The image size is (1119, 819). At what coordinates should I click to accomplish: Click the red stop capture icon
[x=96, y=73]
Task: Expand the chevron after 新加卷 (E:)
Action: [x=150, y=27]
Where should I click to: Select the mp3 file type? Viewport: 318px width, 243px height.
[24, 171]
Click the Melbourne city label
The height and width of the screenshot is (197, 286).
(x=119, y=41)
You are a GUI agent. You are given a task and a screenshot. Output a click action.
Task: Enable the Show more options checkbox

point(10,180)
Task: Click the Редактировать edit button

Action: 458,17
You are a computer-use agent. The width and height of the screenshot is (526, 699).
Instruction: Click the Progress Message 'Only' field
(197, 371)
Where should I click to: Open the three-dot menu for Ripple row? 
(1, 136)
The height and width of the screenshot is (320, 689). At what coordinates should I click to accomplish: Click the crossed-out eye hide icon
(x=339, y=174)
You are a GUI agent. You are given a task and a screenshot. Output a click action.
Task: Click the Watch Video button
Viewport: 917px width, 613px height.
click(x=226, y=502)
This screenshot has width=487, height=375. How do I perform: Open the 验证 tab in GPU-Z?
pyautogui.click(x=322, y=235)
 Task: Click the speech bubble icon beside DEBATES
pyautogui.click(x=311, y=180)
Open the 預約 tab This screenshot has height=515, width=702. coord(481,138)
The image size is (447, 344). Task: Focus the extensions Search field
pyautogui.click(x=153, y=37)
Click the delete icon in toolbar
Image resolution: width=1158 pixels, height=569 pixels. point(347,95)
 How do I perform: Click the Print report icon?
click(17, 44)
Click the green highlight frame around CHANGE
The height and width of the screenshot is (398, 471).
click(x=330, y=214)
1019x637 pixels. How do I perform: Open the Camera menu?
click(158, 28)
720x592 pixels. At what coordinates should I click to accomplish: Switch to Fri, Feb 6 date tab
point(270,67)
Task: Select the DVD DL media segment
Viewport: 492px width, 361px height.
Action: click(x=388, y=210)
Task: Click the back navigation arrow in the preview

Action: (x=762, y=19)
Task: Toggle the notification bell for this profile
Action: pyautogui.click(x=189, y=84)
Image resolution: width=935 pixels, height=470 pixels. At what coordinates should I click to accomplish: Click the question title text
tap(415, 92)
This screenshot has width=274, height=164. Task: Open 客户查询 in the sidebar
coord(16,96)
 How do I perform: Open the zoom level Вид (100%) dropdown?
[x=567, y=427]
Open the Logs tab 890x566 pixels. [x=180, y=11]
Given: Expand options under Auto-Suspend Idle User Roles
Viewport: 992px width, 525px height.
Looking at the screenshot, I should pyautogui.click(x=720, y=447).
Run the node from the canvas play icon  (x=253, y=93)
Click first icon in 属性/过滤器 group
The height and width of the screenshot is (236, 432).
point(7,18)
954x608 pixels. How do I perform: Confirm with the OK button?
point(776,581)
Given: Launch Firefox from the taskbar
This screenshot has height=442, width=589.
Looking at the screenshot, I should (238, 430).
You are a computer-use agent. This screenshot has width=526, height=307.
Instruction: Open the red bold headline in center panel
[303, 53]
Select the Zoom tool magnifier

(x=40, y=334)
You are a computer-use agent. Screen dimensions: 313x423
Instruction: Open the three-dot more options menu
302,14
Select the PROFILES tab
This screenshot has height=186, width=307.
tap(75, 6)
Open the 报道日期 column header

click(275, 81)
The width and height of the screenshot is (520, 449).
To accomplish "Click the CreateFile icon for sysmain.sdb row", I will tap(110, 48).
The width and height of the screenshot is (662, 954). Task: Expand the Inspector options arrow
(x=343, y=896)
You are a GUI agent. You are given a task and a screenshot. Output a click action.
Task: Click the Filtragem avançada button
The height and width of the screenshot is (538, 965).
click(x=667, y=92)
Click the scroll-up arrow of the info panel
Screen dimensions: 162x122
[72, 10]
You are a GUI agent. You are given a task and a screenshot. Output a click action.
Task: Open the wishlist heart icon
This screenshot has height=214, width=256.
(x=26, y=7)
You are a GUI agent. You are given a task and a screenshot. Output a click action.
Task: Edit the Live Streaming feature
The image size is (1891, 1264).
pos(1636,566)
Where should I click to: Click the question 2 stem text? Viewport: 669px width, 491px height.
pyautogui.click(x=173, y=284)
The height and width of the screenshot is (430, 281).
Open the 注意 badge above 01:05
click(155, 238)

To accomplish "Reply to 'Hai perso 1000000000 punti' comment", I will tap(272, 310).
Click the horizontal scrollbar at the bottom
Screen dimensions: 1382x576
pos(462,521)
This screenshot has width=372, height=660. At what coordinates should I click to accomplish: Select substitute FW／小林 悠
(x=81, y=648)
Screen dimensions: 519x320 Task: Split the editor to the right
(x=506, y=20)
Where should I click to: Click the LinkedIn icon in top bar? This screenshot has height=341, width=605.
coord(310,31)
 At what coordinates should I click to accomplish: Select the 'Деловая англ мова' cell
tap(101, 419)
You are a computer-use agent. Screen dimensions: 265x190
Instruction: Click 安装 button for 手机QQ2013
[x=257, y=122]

* AIM OF THE EXERCISE
How many lines in this material contain the string "from"? State the number alone.

* ANSWER TO THIS PROBLEM
2